The day is fast arriving where an organisation’s emissions will be measured on its balance sheet with an ability to materially affect its value.

  It might be too late for some.

 

Certain industries may need to move more quickly and adopt their own standards and methodologies.  Already power stations are subject to calculations and price adjustments which are determined by their emission levels and that performance either creates an asset or a liability and by implication with regulation a need for capital investment or not.  So in the power industry, old coal powered power stations will sell at a potentially larger discount and clean coal will sell at a premium and, as government’s change emission targets, values might change.  Perhaps this will not make for the easiest investment environment.

 

Is assessing emissions as an asset or a liability in an investment context or asset sale a good thing?  The answer is really irrelevant because once a value is attributed to emissions in any context it creates an asset or a liability and if it can be traded, (and that market is not yet transparent or liquid), then it has to be part of any investment decision.  Emissions will be part of the decision making process for capital investment, the location of investment, whether an asset is worth buying or selling and for determining corporate strategy including any influences from investor sentiment.  It will, like the compliance industry, add to costs of running businesses.

 

Once the concept of emissions as an asset or liability of a business takes hold, and in buying or selling, we are seeing it, then stock markets will begin a processing of re-rating industries and the companies in them.
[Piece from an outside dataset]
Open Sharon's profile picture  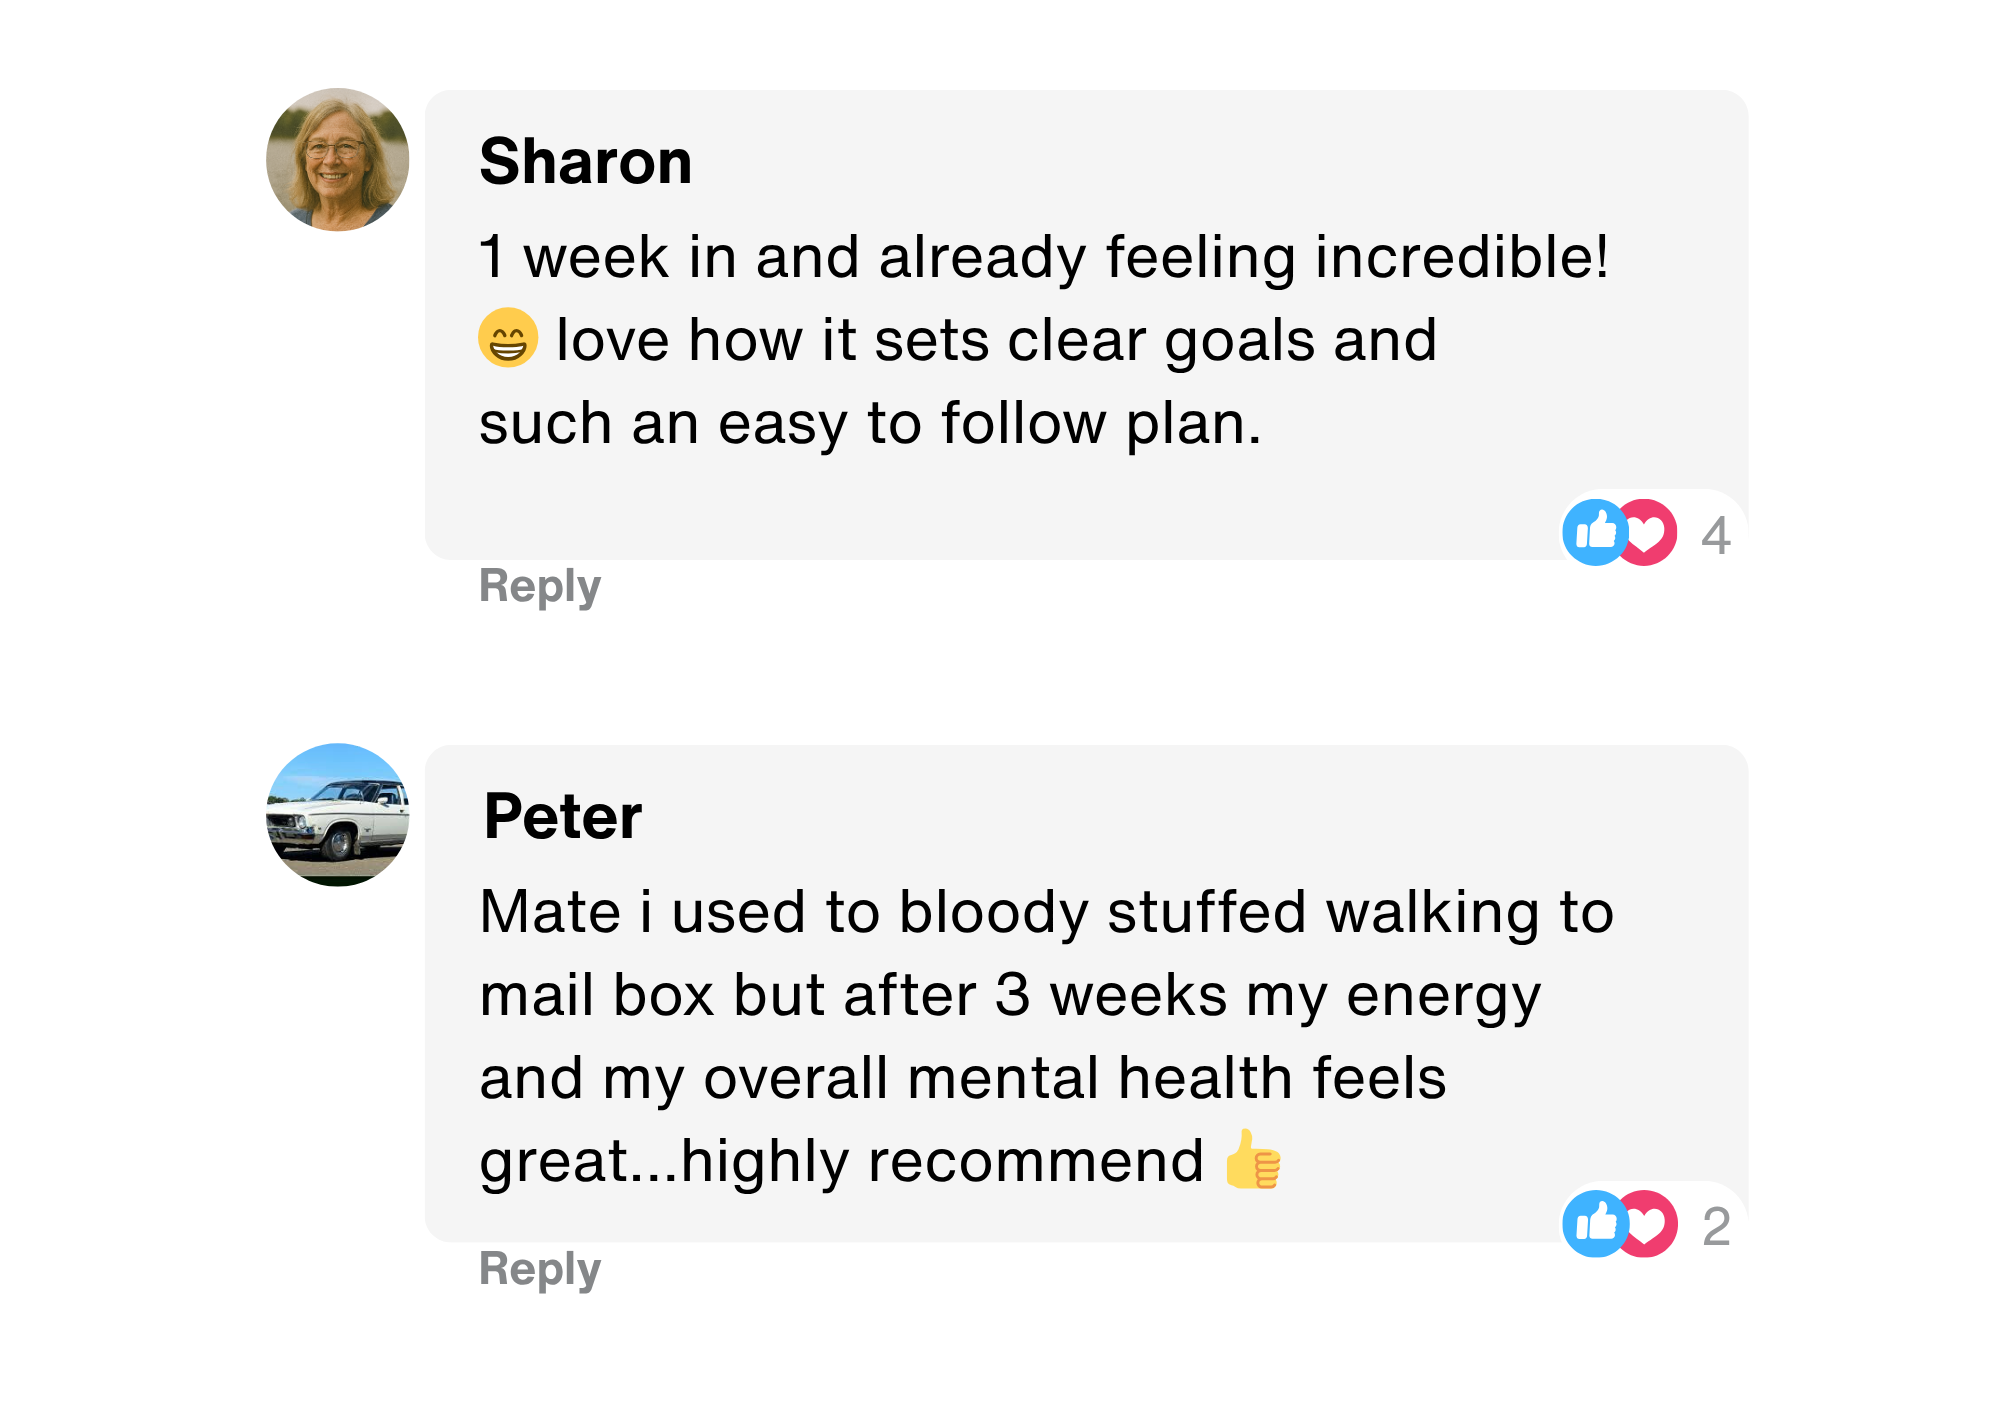point(338,160)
  As performance and absolute performance is the real driver for stockmarket investment this might mean that investment will be skewed to “emissions light” industries at the expense of “emissions heavy” industries.  So a service company might be preferred as an investment to a heavy engineering group.  This will have unhealthy consequences as investment moves away from say infrastructure investment to banking or restaurants.  It might lead to a need for more thoughtful regulation.  Emissions allowances may then need to be set carefully by Government and in the author’s view, rest like any license fee, probably something not welcomed by the financial markets. 

 

Emissions will create new values and new balance sheets.  They will create new service industries that will monitor, measure and value an industry’s worth to mankind and therefore to the environment.  Government’s will set emission targets against man’s most valuable industries and it will lead to greater grading of industries and technologies.  Investment and stock markets will view companies differently, government’s will have their own balance sheets with an emissions entry. 

 

It may like all new developments bring contradictions that make good initiatives now, in the longer bad initiatives unless a more wholesome view of the implications of the balance sheet are thought through.  Investor reaction should be considered and planned for.  Otherwise businesses with an emissions liability, like companies with a pension liability, will attract less investment and will be less able to switch to a cleaner emissions economy.  In that event, government might have to still pick up the tab.